Vision-Based CNN Prediction of Sunspot Numbers from SDO/HMI Images

Abstract

Sunspot numbers provide the longest continuous record of solar activity and remain a key index for heliophysical research and space-weather applications. Standard sunspot determination relies on visual inspection and algorithmic feature-detection pipelines, both of which involve methodological choices and can be sensitive to image quality and implementation details. Convolutional neural networks (CNNs) offer an alternative by learning an end-to-end mapping from solar images to a scalar index, reducing reliance on explicit, handcrafted feature design. Here we present a supervised vision-based regression framework to estimate the daily sunspot number from full-disk continuum images acquired by the Helioseismic and Magnetic Imager (HMI) onboard NASA Solar Dynamics Observatory (SDO).
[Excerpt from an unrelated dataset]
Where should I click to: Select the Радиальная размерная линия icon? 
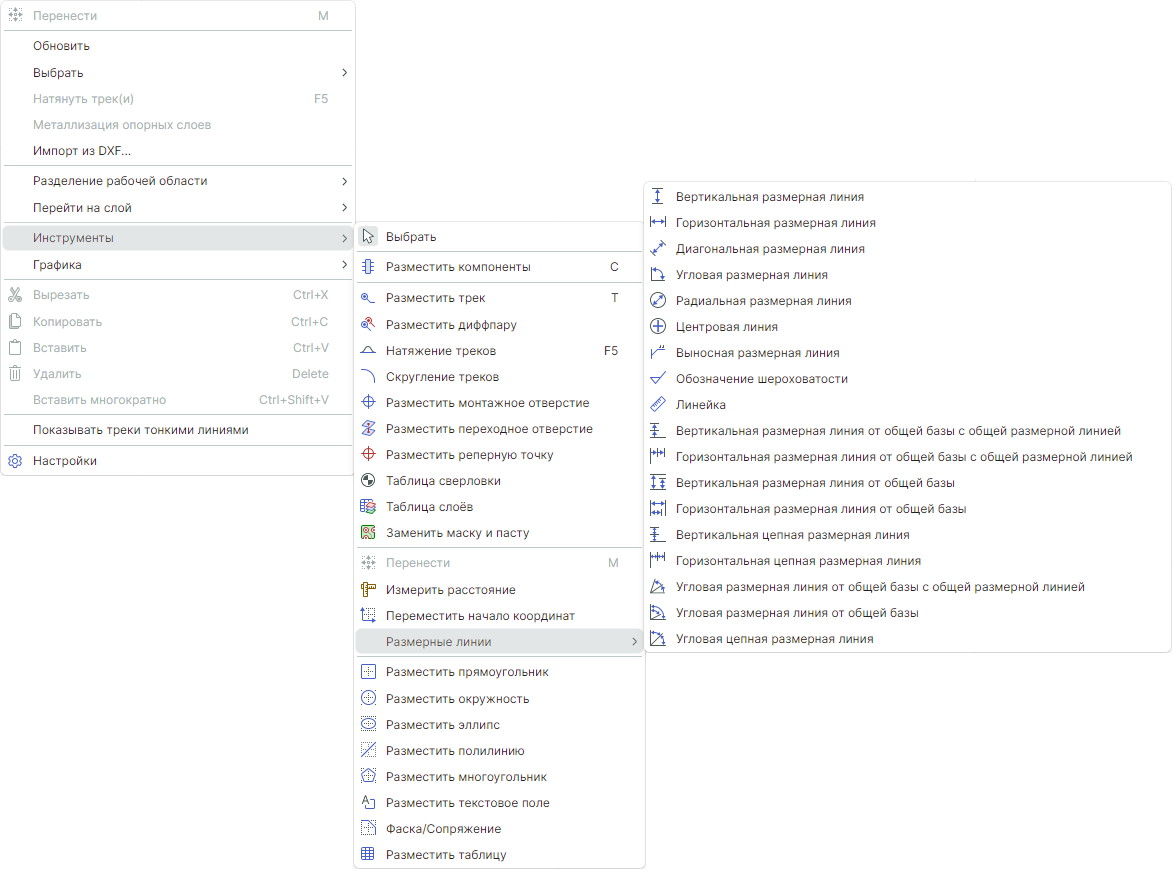[x=657, y=301]
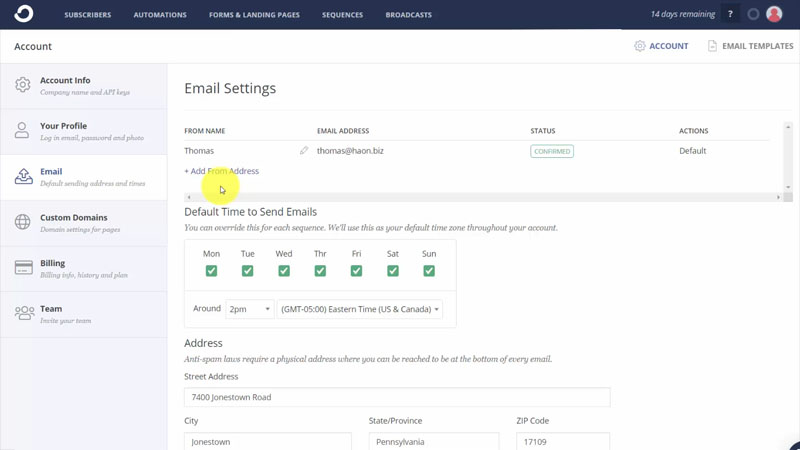Click the Add From Address link
The width and height of the screenshot is (800, 450).
point(222,171)
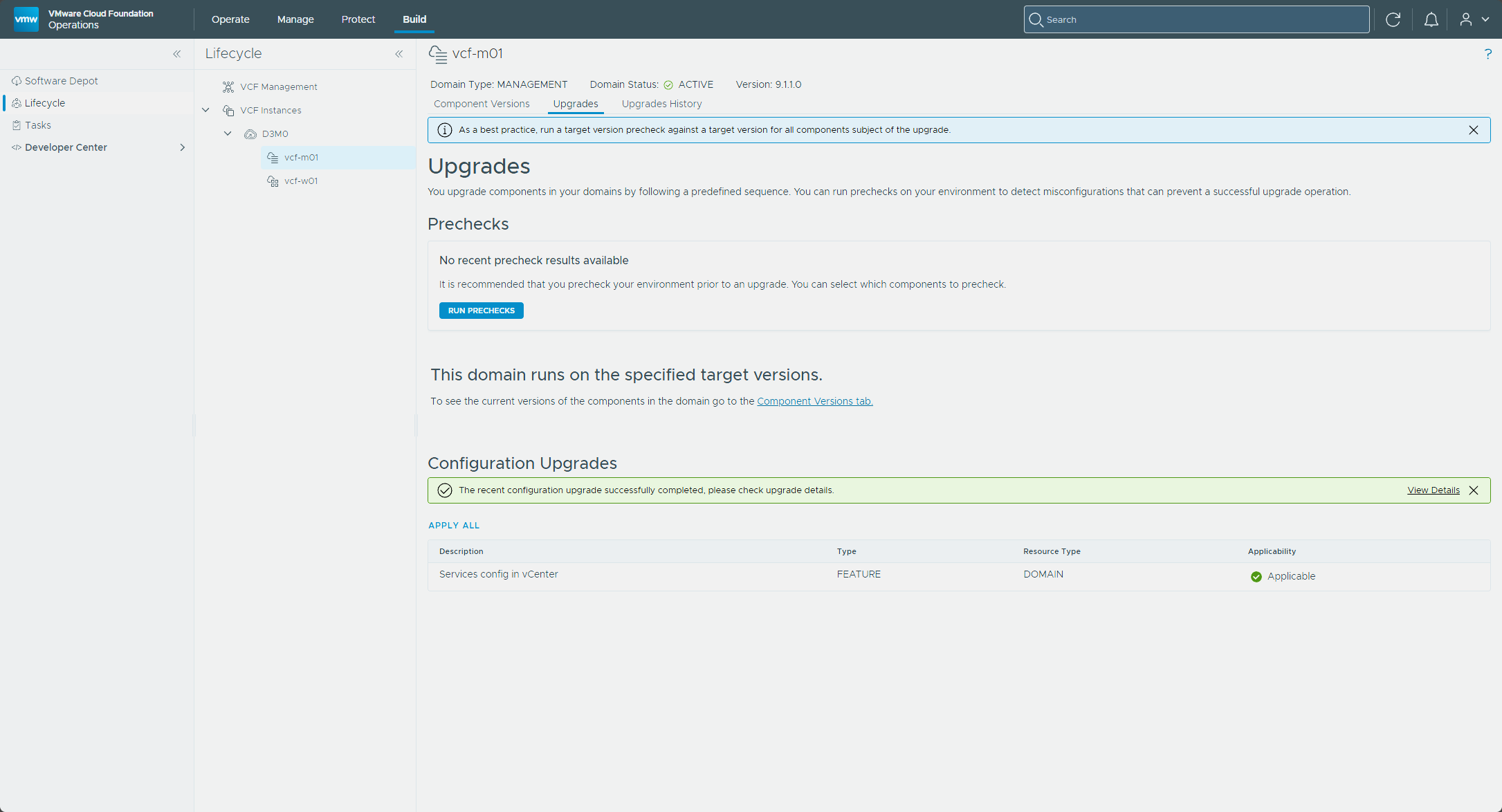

We pair daily images from 2011-2024 with the SILSO Version 2.0 daily sunspot number and train a CNN to infer the scalar value at the observation time of each image. On an independent test split, the model achieves R2=0.964, RMSE=9.75, and MAE=6.74, indicating close agreement with SILSO across a wide activity range. Interpretability analyses using Grad-CAM and Integrated Gradients show that the network attributions concentrate on sunspot-bearing regions, supporting the physical plausibility of the learned representations. These results demonstrate the feasibility of direct image-to-index estimation for scalable solar monitoring. Future work will explore multimodal fusion with complementary observables (e.g., magnetograms) and standardized cross-cycle benchmarks to assess robustness under changing solar conditions.